**What is required**.
Below are the entries to work from; restate word for word the portion that opens with the line containing "Pattern Categories (101, 2105)" and closes with the line containing "Collar & Cuff Edging #8224", keeping both.

**Dataset**.
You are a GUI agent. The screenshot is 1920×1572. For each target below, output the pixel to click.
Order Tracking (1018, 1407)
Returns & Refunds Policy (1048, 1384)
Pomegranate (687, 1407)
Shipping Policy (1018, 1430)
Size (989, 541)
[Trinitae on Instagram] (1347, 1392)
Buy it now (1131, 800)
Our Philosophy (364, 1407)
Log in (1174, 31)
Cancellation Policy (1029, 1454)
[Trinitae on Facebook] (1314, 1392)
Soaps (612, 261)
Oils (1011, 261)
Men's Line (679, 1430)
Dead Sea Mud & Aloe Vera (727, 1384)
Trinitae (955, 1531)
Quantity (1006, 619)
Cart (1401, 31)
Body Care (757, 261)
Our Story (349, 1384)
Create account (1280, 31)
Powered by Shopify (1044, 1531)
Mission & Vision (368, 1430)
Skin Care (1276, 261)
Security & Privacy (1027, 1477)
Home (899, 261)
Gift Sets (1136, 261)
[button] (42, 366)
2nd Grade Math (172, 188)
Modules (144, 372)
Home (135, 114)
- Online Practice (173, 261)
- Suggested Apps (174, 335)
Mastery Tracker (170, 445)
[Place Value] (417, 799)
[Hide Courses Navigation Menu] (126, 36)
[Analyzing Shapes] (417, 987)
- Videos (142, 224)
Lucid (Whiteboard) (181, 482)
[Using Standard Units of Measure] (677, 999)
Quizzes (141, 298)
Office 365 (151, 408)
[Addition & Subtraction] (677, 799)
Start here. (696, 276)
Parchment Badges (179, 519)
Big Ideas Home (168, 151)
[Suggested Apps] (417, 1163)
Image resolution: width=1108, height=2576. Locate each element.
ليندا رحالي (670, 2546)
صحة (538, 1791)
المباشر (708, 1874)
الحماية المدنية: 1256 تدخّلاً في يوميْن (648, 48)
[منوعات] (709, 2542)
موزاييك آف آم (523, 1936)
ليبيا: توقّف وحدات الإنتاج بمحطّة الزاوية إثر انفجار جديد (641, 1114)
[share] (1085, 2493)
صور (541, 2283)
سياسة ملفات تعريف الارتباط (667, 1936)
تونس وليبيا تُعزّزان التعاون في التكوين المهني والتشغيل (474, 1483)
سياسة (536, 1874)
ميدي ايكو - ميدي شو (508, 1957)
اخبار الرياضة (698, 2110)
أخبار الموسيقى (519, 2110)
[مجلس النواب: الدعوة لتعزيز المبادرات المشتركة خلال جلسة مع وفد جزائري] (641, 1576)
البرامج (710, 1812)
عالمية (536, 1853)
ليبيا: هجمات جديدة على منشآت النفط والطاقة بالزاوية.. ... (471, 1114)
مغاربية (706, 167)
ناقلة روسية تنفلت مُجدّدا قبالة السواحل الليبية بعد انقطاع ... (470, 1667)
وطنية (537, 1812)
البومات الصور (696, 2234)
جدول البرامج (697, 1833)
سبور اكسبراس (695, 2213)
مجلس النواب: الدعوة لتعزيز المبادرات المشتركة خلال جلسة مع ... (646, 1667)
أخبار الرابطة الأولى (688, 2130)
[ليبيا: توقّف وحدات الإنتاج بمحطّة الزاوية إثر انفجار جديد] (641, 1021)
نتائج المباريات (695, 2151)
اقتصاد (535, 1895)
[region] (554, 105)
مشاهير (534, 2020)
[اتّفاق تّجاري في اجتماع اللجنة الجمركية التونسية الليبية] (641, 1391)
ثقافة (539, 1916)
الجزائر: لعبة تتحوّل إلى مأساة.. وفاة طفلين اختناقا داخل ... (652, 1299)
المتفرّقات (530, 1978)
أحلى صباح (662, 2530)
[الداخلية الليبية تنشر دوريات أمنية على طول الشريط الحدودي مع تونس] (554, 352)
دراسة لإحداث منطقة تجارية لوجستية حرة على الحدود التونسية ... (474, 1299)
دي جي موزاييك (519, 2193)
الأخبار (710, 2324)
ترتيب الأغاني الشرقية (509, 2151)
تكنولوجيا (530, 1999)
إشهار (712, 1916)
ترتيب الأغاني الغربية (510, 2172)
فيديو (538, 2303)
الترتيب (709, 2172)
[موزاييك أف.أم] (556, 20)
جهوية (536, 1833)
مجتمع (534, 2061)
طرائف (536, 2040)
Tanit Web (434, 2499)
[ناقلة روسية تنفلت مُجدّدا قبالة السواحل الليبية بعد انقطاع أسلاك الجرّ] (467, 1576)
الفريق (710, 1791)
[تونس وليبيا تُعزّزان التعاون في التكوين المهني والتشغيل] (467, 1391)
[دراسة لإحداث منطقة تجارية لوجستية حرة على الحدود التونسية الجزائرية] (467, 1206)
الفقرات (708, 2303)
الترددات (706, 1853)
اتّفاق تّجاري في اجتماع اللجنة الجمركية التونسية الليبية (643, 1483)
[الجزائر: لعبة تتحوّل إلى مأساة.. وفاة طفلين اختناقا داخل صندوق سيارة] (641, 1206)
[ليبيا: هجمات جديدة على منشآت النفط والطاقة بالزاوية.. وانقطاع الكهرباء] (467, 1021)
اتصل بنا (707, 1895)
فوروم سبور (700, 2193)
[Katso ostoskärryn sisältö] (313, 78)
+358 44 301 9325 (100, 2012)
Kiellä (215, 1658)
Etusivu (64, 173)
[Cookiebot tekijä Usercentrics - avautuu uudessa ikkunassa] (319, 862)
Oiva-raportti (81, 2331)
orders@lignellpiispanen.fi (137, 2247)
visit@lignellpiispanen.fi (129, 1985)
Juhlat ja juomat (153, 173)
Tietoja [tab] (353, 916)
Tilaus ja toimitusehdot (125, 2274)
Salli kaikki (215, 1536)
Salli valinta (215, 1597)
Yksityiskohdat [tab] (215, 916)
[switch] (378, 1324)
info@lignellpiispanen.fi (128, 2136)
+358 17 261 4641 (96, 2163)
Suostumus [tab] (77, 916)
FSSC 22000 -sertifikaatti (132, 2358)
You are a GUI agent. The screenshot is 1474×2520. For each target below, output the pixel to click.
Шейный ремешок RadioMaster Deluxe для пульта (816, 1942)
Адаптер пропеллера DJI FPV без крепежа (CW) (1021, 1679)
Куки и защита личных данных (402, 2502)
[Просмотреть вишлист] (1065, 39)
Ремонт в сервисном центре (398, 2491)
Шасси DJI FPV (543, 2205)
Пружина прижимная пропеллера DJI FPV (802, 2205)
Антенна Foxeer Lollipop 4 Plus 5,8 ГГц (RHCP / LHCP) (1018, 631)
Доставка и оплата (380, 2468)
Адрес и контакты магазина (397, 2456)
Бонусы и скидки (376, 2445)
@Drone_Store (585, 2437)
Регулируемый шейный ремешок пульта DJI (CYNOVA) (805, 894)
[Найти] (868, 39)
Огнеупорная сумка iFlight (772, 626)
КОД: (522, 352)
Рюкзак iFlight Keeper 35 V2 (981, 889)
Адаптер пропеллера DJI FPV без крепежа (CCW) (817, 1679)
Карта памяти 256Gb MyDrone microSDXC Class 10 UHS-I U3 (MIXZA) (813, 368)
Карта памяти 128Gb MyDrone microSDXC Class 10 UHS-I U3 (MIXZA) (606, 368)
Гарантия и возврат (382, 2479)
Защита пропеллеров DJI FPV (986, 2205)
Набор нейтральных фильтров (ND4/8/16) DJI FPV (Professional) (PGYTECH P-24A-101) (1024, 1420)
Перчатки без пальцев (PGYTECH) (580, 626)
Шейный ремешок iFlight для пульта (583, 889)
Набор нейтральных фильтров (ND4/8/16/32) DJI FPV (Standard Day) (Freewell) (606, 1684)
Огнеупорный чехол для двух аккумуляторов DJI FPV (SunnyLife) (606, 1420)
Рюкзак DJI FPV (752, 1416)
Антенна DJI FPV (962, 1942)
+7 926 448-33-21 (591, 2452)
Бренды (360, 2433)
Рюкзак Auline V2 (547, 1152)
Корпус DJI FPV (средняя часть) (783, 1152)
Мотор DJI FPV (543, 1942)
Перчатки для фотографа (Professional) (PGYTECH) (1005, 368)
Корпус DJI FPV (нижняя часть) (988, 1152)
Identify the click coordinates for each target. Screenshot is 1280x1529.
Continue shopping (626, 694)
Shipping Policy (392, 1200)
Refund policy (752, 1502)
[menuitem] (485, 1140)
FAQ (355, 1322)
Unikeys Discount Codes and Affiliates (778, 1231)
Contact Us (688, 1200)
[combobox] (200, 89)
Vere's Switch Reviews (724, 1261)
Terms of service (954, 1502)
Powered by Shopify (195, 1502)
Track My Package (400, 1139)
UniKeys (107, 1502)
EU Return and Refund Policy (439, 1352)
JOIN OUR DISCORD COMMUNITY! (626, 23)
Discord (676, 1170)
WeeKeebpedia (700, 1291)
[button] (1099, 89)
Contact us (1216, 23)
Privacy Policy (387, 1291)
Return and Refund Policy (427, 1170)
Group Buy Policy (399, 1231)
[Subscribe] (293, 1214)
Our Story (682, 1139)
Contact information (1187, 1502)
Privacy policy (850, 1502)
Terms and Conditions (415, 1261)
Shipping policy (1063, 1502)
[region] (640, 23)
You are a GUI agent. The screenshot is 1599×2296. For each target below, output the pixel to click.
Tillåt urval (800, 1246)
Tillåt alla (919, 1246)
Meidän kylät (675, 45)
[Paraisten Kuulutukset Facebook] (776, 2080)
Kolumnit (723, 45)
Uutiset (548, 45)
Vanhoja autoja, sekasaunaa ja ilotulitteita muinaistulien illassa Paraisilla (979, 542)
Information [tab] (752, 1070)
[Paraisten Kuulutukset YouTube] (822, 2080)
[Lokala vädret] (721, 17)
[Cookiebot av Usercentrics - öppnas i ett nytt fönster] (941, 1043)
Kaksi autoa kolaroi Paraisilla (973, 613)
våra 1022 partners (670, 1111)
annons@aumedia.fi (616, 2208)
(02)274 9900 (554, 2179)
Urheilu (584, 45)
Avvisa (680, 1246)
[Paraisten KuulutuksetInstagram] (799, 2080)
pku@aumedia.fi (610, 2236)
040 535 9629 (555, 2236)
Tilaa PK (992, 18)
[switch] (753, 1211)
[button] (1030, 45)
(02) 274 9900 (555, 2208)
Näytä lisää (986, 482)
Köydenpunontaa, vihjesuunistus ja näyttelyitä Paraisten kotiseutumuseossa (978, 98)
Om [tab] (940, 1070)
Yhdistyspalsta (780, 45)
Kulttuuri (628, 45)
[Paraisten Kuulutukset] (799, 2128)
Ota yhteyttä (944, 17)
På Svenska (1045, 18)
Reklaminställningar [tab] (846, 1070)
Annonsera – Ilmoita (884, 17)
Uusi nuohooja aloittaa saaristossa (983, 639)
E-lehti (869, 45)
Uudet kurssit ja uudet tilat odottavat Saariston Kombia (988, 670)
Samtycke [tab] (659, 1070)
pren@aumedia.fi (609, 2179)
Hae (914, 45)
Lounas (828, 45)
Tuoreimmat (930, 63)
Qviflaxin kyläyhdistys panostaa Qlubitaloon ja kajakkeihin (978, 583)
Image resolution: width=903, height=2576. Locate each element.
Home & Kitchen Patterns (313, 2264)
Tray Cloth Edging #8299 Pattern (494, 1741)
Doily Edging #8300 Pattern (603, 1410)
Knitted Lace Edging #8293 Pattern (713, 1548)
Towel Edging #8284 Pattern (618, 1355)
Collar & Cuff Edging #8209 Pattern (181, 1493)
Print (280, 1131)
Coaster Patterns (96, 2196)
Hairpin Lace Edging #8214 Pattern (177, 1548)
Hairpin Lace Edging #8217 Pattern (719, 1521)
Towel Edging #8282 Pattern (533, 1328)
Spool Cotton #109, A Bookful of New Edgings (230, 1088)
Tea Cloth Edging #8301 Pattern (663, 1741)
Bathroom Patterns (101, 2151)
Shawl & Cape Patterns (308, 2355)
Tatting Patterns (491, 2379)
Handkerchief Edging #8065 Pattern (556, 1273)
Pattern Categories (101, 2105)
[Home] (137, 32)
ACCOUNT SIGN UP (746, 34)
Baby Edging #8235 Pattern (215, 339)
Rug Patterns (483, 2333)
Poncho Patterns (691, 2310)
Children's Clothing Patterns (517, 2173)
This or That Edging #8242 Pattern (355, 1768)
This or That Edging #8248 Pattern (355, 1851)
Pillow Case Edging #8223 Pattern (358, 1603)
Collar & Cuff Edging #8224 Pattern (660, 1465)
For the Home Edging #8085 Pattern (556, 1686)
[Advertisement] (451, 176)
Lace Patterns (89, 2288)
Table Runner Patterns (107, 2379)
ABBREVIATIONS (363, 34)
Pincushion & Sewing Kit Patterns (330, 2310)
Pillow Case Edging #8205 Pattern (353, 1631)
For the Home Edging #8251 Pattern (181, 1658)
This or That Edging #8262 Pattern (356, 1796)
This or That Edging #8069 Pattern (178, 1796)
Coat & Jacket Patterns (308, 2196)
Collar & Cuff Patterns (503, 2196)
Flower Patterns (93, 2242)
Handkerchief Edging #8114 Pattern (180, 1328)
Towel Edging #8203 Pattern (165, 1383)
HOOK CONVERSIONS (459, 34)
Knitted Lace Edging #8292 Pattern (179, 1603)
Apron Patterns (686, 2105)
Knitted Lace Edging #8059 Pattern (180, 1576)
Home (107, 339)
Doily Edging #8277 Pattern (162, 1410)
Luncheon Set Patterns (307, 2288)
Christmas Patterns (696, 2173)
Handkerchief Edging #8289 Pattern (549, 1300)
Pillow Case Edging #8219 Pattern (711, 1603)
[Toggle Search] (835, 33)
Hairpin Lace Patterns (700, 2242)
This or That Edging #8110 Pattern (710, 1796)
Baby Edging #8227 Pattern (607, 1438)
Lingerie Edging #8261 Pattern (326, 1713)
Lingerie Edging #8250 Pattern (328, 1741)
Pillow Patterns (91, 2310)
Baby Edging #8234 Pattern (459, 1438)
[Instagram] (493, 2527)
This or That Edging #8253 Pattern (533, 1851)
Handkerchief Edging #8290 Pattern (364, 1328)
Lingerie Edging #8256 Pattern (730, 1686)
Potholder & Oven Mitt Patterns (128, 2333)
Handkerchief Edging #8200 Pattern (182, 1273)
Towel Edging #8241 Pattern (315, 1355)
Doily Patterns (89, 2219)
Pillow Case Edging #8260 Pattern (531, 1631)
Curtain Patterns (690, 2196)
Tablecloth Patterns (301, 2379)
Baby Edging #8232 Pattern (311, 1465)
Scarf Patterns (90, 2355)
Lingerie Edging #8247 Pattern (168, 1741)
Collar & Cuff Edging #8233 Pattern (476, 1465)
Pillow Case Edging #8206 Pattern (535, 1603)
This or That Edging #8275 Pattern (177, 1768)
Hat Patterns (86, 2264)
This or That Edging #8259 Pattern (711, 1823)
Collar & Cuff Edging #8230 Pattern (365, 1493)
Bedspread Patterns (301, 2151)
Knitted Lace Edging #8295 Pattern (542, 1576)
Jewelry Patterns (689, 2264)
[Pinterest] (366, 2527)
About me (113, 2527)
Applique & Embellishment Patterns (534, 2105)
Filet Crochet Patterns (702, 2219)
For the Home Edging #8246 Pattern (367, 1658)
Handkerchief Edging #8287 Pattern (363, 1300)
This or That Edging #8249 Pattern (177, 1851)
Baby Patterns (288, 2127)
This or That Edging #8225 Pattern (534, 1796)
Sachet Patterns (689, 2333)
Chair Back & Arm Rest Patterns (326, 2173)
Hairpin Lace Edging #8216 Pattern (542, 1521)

**Your response**.
Pattern Categories (101, 2105)
[Home] (137, 32)
ACCOUNT SIGN UP (746, 34)
Baby Edging #8235 Pattern (215, 339)
Rug Patterns (483, 2333)
Poncho Patterns (691, 2310)
Children's Clothing Patterns (517, 2173)
This or That Edging #8242 Pattern (355, 1768)
This or That Edging #8248 Pattern (355, 1851)
Pillow Case Edging #8223 Pattern (358, 1603)
Collar & Cuff Edging #8224 Pattern (660, 1465)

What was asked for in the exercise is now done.